> **Task to complete**:
What you produce should be every line from the data that includes "agent".

[Data records]
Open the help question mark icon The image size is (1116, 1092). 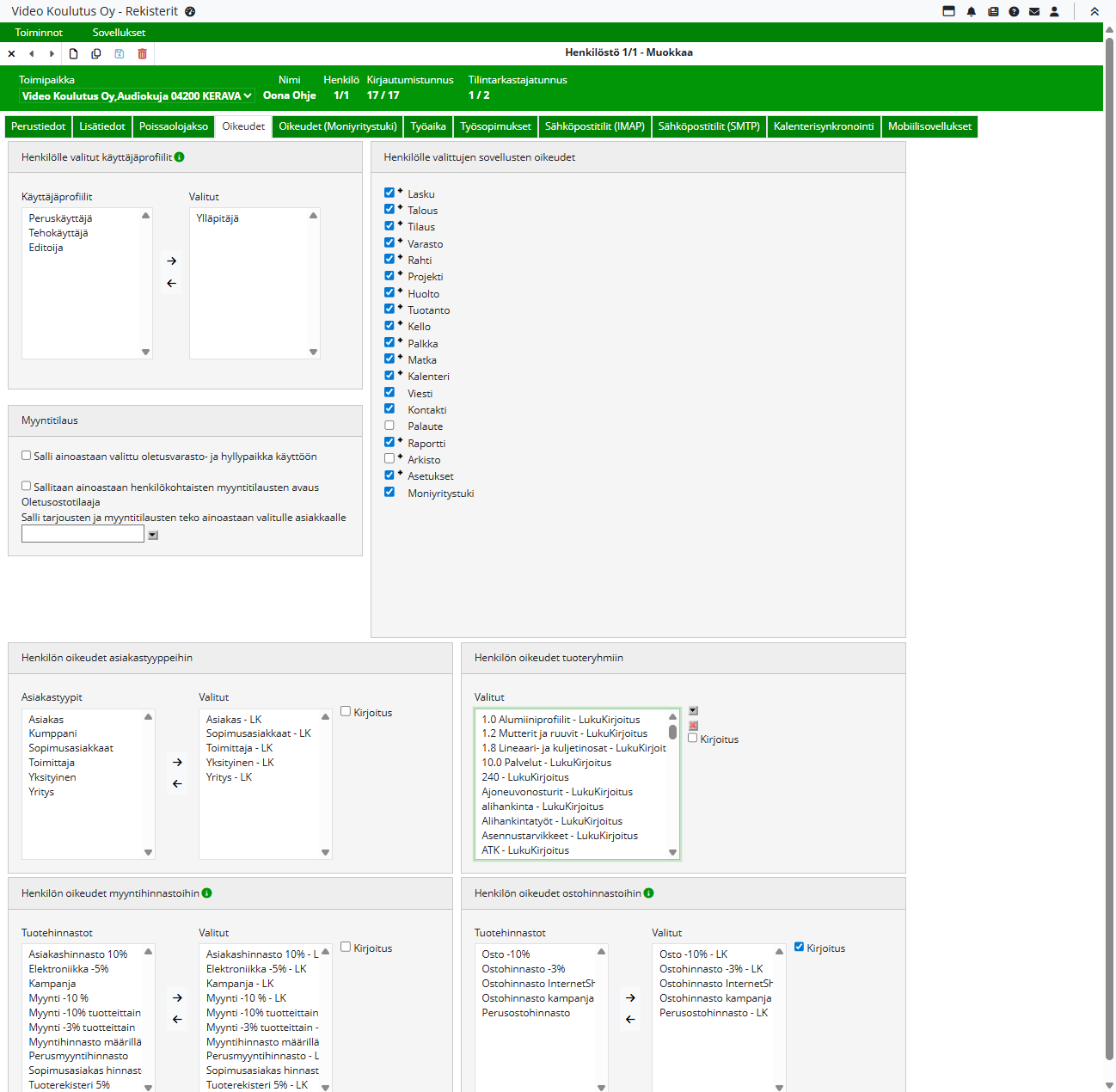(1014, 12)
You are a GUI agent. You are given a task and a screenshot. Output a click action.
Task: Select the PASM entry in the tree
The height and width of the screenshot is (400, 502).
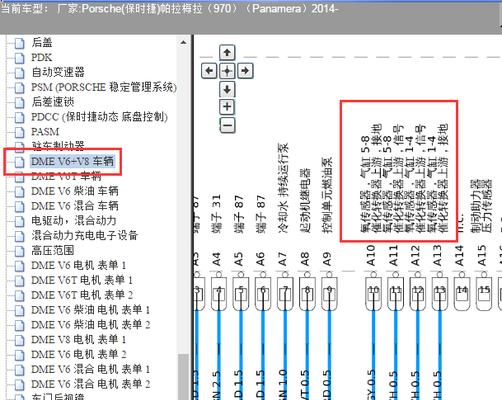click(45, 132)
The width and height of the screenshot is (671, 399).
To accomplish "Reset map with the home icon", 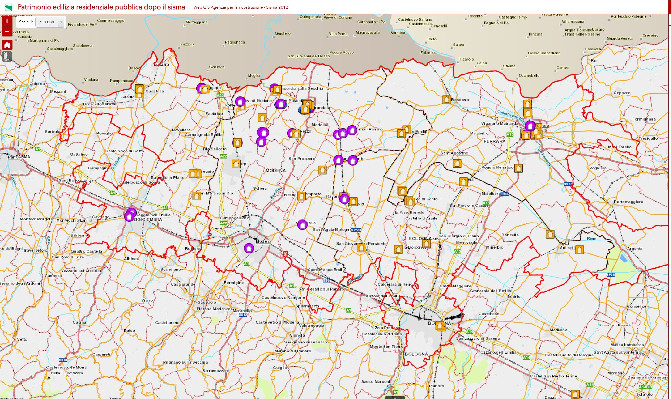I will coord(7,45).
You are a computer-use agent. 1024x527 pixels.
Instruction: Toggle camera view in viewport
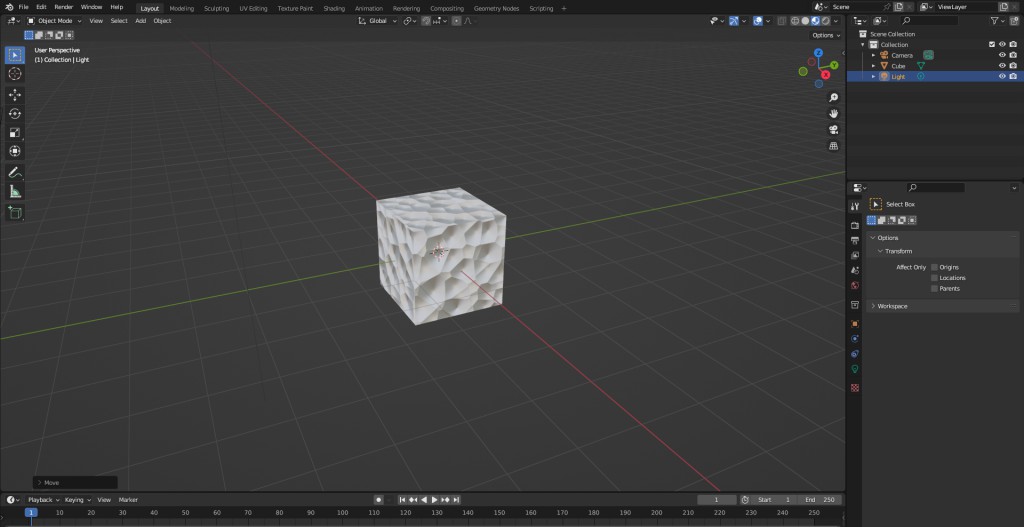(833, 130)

* * *

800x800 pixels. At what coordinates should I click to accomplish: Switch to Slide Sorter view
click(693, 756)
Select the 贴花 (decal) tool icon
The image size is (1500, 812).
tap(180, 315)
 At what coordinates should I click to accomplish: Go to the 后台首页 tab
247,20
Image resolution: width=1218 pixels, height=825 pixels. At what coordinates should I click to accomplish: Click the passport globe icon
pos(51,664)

> **Written answer**:
You are a GUI agent. You are given a task and a screenshot. Output a click action.
You are a computer-use agent. 1024x527 pixels.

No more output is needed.